Allí, llenando el pasillo, estaba un monstruo de forma extraña, su malvado rostro se parecía al de un león.

-El segundo piso, donde la Princesa Durmiente esperaba, se sentía muy, muy lejos.

***

 

 

-La situación siguió avanzando.

Era desconcertante, algo más allá de la imaginación de Subaru, y ahora saltando mucho, mucho más allá de su comprensión.

«“–––––”

Su robusta y extraña forma, de 3 metros de largo, pisaba la alfombra mientras se abría paso en el estrecho pasillo.

Tenía pelo negro y una cabeza parecida a la de un león. Tenía las extremidades traseras de un caballo, y su larga y delgada cola se parecía mucho a una serpiente. Un aura espantosa acorde con su naturaleza brutal rebosaba en todo su cuerpo y en su frente tenía un cuerno blanco deformado.

«¿Bestia demoníaca?»

Incluso si la criatura era desconocida para él, esa característica, evidente a simple vista, hizo que Subaru se tambaleara. Al oír su voz de lado, Ram chasqueó su lengua y apuntó su bastón hacia la bestia demoníaca y dijo…

«¡Fulla!»

Sin dudarlo, Ram lanzó un solo ataque a la bestia demoníaca a máxima velocidad.

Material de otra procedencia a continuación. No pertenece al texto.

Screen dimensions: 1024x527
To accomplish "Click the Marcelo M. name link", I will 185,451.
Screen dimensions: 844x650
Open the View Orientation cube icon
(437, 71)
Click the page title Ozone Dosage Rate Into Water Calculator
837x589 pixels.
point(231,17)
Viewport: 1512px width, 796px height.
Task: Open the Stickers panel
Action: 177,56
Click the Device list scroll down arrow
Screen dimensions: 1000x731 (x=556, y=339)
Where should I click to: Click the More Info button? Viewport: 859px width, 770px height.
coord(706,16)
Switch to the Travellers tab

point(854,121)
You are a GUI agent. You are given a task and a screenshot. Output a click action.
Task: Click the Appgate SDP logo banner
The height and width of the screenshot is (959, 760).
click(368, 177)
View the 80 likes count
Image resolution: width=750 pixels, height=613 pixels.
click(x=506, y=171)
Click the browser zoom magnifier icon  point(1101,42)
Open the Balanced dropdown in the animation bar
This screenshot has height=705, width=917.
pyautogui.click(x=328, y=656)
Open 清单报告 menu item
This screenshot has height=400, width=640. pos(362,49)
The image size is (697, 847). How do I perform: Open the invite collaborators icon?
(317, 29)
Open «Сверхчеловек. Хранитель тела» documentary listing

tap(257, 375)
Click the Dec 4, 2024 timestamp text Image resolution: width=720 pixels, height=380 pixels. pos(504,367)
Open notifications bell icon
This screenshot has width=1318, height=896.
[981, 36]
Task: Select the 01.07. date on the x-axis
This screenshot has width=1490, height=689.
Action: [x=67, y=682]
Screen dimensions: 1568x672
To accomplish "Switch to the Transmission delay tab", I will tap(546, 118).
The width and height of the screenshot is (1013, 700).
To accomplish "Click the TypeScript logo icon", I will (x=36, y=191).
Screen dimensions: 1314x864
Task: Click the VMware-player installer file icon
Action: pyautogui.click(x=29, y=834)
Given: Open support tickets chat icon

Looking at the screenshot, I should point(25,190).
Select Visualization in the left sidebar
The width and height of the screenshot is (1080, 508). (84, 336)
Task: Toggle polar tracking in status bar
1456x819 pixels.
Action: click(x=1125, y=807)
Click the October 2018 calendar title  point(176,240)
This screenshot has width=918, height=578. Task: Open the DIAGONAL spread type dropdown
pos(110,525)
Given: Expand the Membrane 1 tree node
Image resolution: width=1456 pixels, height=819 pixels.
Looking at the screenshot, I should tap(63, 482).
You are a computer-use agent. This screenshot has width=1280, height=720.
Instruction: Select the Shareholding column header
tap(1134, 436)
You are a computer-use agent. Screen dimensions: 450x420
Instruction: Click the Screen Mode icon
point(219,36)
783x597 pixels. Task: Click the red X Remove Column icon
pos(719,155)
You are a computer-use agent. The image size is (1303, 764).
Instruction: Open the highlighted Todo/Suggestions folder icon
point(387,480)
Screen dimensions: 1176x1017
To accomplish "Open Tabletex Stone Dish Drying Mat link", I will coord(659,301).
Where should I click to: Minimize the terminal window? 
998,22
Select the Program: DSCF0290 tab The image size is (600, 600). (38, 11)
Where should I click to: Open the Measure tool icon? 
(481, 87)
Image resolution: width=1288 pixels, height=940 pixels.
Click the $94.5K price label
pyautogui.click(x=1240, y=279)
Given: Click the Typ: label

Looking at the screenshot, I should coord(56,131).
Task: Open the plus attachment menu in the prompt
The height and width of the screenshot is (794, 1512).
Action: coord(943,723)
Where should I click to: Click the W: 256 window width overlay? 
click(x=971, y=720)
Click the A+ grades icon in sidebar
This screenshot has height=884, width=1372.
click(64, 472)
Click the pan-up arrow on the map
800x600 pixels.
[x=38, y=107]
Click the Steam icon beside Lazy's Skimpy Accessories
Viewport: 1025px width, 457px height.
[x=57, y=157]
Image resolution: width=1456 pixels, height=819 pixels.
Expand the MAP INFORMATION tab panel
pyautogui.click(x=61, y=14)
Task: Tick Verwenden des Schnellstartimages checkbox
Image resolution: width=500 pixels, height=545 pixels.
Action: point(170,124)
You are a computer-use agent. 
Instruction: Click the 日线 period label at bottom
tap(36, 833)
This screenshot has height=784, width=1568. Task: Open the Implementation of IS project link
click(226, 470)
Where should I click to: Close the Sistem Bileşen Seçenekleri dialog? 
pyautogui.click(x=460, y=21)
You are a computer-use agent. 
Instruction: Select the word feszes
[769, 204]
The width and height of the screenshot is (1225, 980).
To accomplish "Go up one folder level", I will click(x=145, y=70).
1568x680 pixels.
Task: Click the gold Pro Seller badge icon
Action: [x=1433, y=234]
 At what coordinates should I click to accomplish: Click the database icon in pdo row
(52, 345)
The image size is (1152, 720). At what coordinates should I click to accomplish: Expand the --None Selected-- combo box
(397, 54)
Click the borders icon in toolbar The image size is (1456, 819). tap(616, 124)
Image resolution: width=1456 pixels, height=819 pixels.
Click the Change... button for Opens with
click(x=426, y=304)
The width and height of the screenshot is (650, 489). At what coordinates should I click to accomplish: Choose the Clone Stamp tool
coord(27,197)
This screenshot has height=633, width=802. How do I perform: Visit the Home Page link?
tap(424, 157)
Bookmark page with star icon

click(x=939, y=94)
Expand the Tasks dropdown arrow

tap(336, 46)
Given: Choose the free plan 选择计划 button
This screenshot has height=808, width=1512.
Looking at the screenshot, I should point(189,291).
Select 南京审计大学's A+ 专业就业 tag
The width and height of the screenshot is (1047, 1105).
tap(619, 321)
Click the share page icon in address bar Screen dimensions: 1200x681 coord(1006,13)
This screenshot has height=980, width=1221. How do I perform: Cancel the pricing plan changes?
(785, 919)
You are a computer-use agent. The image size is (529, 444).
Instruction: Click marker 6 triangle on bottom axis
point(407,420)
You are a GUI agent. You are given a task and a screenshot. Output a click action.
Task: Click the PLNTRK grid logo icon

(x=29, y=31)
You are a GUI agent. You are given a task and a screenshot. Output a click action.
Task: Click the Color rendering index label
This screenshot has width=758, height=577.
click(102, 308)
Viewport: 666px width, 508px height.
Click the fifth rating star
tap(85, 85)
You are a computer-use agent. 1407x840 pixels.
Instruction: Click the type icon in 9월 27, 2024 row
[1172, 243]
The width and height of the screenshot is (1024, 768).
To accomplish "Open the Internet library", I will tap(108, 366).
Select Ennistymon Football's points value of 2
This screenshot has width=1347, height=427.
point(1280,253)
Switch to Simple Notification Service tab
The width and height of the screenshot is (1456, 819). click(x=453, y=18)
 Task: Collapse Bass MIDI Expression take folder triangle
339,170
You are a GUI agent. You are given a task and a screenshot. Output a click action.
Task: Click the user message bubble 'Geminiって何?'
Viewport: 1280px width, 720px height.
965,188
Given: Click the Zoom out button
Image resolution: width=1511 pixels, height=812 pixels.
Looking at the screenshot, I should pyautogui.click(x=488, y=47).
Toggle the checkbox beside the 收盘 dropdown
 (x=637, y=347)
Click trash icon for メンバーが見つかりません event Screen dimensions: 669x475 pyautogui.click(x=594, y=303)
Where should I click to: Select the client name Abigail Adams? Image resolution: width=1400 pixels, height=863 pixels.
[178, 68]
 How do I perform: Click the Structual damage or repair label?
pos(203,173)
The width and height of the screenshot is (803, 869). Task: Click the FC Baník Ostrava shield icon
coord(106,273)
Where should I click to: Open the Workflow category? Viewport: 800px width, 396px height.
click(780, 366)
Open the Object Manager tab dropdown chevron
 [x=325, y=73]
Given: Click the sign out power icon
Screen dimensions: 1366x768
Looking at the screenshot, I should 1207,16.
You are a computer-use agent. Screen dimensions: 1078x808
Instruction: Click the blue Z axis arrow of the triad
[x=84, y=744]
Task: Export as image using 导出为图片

Pero a pesar de su gran tamaño, la bestia negra demoníaca saltó ágilmente dentro del corredor para evadir la brizna de viento. La ráfaga de viento furioso rozó el pasado, minimizando el daño antes de que se tensara, bramara y cargara.

«¡Subaru! ¡Por aquí!»




Subaru estaba congelado antes de la bestia demoníaca de carga cuando Petra lo tiró por el brazo, prácticamente tirándolo en la habitación justo al lado de ellos. Un momento después, Ram saltó a la misma habitación, cerrando violentamente la puerta…

«¡Atrás!»

Su voz aguda y su brazo lo empujaron más adentro de la habitación. Al instante siguiente, una garra de monstruo rompió la puerta con facilidad. Las bisagras se rompieron y la puerta se partió en dos cuando la bestia demoníaca saltó a la habitación; Subaru instantáneamente mantuvo a Petra cerca.

«“–––––!”

La puerta de la habitación era para uso humano, no algo que el tamaño de la bestia negra del demonio pudiera usar para entrar.